(Word and element pointing entries)
"""
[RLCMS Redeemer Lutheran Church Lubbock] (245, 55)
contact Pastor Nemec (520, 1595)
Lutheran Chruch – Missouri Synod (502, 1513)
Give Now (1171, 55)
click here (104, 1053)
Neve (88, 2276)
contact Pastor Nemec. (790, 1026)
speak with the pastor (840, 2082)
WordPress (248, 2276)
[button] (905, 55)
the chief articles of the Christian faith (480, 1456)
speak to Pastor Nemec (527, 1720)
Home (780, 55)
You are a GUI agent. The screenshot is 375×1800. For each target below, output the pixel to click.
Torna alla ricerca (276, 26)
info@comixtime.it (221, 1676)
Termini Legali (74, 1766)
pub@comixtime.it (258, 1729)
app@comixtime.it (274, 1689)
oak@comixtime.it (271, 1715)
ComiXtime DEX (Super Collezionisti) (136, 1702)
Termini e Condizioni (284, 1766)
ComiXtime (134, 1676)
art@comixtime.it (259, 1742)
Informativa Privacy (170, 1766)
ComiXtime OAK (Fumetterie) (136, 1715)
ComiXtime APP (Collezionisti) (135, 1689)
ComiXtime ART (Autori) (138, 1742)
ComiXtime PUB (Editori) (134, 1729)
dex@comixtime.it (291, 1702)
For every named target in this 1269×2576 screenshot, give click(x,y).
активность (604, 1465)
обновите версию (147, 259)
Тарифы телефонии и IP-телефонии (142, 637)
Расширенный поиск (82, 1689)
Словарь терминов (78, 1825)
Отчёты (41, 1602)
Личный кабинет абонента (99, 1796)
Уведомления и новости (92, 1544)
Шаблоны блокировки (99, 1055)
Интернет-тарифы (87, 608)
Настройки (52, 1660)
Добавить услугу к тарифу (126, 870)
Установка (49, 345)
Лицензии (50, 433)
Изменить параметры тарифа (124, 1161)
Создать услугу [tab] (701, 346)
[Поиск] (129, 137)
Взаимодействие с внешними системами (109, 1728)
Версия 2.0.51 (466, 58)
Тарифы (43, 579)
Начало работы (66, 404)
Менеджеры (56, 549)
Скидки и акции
"""
WHAT IS REQUIRED:
Copy out word for word the records from the line containing "Lutheran Chruch – Missouri Synod (502, 1513)" through the line containing "Начало работы (66, 404)", including both of those lines.

CORRECT OUTPUT:
Lutheran Chruch – Missouri Synod (502, 1513)
Give Now (1171, 55)
click here (104, 1053)
Neve (88, 2276)
contact Pastor Nemec. (790, 1026)
speak with the pastor (840, 2082)
WordPress (248, 2276)
[button] (905, 55)
the chief articles of the Christian faith (480, 1456)
speak to Pastor Nemec (527, 1720)
Home (780, 55)
You are a GUI agent. The screenshot is 375×1800. For each target below, output the pixel to click.
Torna alla ricerca (276, 26)
info@comixtime.it (221, 1676)
Termini Legali (74, 1766)
pub@comixtime.it (258, 1729)
app@comixtime.it (274, 1689)
oak@comixtime.it (271, 1715)
ComiXtime DEX (Super Collezionisti) (136, 1702)
Termini e Condizioni (284, 1766)
ComiXtime (134, 1676)
art@comixtime.it (259, 1742)
Informativa Privacy (170, 1766)
ComiXtime OAK (Fumetterie) (136, 1715)
ComiXtime APP (Collezionisti) (135, 1689)
ComiXtime ART (Autori) (138, 1742)
ComiXtime PUB (Editori) (134, 1729)
dex@comixtime.it (291, 1702)
For every named target in this 1269×2576 screenshot, give click(x,y).
активность (604, 1465)
обновите версию (147, 259)
Тарифы телефонии и IP-телефонии (142, 637)
Расширенный поиск (82, 1689)
Словарь терминов (78, 1825)
Отчёты (41, 1602)
Личный кабинет абонента (99, 1796)
Уведомления и новости (92, 1544)
Шаблоны блокировки (99, 1055)
Интернет-тарифы (87, 608)
Настройки (52, 1660)
Добавить услугу к тарифу (126, 870)
Установка (49, 345)
Лицензии (50, 433)
Изменить параметры тарифа (124, 1161)
Создать услугу [tab] (701, 346)
[Поиск] (129, 137)
Взаимодействие с внешними системами (109, 1728)
Версия 2.0.51 (466, 58)
Тарифы (43, 579)
Начало работы (66, 404)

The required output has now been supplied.